ZIEL
Setzen Sie den Textauszug über die Urteile des Verwaltungsgerichtshofs zur Auskunftspflicht von Behörden nach seinem letzten Satz fort.

TEXTAUSZUG
☆ ☆ ☆ ☆
Ein kleiner Schlag gegen das Amtsgeheimnis
In zwei Entscheidungen hat der Verwaltungsgerichtshof die gesetzliche Auskunftspflicht von Behörden gestärkt und damit ein Zeichen für mehr Transparenz gesetzt.
Zwei Gespenster gehen um in Österreich: der umfassende Schutz personenbezogener Daten Einzelner, maßgeblich im Gewande der DatenschutzGrundverordnung (DSGVO), aber gleichzeitig auch die Pflicht der Verwaltung, ihr Handeln gegenüber den Bürgerinnen und Bürgern offenzulegen. Das Recht auf Auskunft ist der Hebel zur transparenten Verwaltung. Dass dieser Hebel nicht immer greifen kann (und auch nicht soll), ergibt sich schon aus der Bundesverfassung: Zwar sind Behörden verpflichtet, „über Angelegenheiten ihres Wirkungsbereiches Auskünfte zu erteilen“, aber nur soweit dem nicht „eine gesetzliche Verschwiegenheitspflicht“entgegensteht. Wie weit die Transparenz gehen soll, darüber wird seit Jahren heftig diskutiert. Verhandlungen über ein Informationsfreiheitsgesetz sind 2017 im Nationalrat gescheitert.
Dafür hat der Verwaltungsgerichtshof nun ein Zeichen in Richtung Offenheit gesetzt. Wie das bestehende Spannungsverhältnis zwischen Informationsfreiheit und Amtsgeheimnis aufzulösen ist, führen die Auskunftspflichtgesetze auf Landes- und Bundesebene aus. Im Mai beschäftigte sich der VwGH gleich zweimal mit diesen Gesetzen und legte in beiden Entscheidungen das Recht auf behördliche Transparenz weit aus.
☆ ☆ ☆ ☆
GEGEBENE ANGABEN
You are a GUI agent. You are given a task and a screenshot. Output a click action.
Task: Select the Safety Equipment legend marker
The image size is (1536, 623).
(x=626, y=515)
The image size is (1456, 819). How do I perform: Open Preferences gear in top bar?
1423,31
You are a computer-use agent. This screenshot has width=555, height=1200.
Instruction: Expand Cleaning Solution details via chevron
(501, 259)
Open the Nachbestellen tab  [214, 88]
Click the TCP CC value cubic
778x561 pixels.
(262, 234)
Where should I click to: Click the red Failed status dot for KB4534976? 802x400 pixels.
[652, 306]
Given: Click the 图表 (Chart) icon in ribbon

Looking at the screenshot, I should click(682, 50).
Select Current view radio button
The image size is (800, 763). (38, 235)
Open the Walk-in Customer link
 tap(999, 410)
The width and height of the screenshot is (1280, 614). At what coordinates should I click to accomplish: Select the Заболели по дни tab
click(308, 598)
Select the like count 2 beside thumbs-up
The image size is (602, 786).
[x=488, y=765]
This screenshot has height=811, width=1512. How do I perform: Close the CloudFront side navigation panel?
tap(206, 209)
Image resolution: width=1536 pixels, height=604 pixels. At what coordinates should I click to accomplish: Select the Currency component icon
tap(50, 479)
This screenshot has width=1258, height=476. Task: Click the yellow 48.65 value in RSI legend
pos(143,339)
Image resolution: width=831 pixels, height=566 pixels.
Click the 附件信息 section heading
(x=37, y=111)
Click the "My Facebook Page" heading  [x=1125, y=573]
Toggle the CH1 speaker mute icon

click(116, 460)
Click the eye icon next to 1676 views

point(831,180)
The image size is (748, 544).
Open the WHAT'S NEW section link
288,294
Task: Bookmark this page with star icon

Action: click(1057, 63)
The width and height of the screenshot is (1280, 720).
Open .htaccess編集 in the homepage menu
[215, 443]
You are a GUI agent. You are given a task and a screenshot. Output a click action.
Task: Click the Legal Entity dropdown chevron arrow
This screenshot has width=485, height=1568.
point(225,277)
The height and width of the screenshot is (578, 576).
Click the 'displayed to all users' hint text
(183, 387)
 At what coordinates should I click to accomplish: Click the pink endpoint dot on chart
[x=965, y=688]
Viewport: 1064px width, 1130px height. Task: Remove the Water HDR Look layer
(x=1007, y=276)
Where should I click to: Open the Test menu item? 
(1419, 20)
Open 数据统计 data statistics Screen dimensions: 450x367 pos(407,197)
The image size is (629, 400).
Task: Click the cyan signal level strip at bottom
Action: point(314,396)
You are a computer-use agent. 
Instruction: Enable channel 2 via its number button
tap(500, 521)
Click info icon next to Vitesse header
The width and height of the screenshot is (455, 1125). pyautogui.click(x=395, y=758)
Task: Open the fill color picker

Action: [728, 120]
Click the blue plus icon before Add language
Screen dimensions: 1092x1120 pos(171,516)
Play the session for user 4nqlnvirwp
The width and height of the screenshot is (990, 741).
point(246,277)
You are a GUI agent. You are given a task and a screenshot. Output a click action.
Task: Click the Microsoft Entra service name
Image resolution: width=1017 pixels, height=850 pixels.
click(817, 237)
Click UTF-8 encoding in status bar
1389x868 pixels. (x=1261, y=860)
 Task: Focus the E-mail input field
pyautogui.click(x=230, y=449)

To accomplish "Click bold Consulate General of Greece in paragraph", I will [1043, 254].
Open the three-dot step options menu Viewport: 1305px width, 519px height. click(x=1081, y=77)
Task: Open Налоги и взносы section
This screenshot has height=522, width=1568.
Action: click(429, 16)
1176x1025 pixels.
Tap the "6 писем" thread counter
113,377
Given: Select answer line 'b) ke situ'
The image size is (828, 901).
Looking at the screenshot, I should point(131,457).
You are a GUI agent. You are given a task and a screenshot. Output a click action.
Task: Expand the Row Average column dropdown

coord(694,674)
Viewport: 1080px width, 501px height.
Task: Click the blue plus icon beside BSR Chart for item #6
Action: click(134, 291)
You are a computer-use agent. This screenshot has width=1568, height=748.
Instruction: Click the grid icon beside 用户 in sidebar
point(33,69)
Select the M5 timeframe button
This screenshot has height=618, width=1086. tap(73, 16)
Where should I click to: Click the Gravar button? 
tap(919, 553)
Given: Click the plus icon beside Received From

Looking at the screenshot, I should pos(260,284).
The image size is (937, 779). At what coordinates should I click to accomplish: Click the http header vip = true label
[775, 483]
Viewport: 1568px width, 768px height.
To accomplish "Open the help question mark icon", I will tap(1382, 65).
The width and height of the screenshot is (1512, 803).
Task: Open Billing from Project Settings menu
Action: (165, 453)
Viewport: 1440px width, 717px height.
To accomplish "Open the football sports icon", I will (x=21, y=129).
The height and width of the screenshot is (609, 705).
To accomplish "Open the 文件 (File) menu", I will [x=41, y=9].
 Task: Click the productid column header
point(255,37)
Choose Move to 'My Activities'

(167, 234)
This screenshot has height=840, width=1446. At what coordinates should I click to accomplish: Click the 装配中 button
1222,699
☆ ☆ ☆ ☆
ERGEBNIS
Geheime Wiener Ideensammlung
Ausgangspunkt der ersten Entscheidung (29. 5. 2018, Ra 2017/03/0083) ist ein Ideenwettbewerb der Stadt Wien: Im Jahr 2016 rief der Magistrat seine Mitarbeiter auf, Vorschläge zur Verbesserung interner Abläufe zu machen. Gut 1200 Vorschläge langten ein, 740 sollten – wie Vertreter der Stadt Wien in den Medien kundtaten – intern einer näheren Überprüfung unterzogen werden. Ein Journalist begehrte – gestützt auf das Wiener Auskunftspflichtgesetz – Auskunft über „den Wortlaut“sämtlicher gesammelter Vorschläge. Der Magistrat der Stadt Wien lehnte dieses Begehren mit der Begründung ab, es erfolge mutwillig und betreffe überdies rein die verwaltungsinterne Willensbildung, die einer Verschwiegenheitspflicht unterläge. Der Auskunftswerber bekämpfte die Ablehnung und war schließlich mit seiner Revision an den VwGH erfolgreich.
Das Höchstgericht traf dabei zentrale rechtliche Feststellungen: Das angefragte Organ hat zwar nur über Angelegenheiten des eigenen Wirkungsbereichs Auskunft zu erteilen, hiervon sind aber auch verwaltungsinterne Akte, wie eben mögliche Maßnahmen zur Steigerung der Behördeneffizienz, umfasst; eine pauschale Verschwie- genheitspflicht (die einer Erteilung der Auskünfte entgegenstehen würde) hinsichtlich verwaltungsbehördlicher Interna besteht hingegen nicht.
Zudem stellte der VwGH klar, dass Beschränkungen des Zugangs zu Informationen durch Verwehren einer Auskunft (etwa mittels „Mutwillens-Einwand“) im Lichte der Meinungsfreiheit nach Artikel 10 der Europäischen Menschenrechtskonvention (EMRK) eng auszulegen sind. Dies gilt umso mehr, wenn das Auskunftsbegehren dazu dienen soll, eine öffentliche Debatte anzustoßen, und die Veröffentlichung der Information zur Transparenz über Art und Weise der Führung von Amtsgeschäften beitragen könnte.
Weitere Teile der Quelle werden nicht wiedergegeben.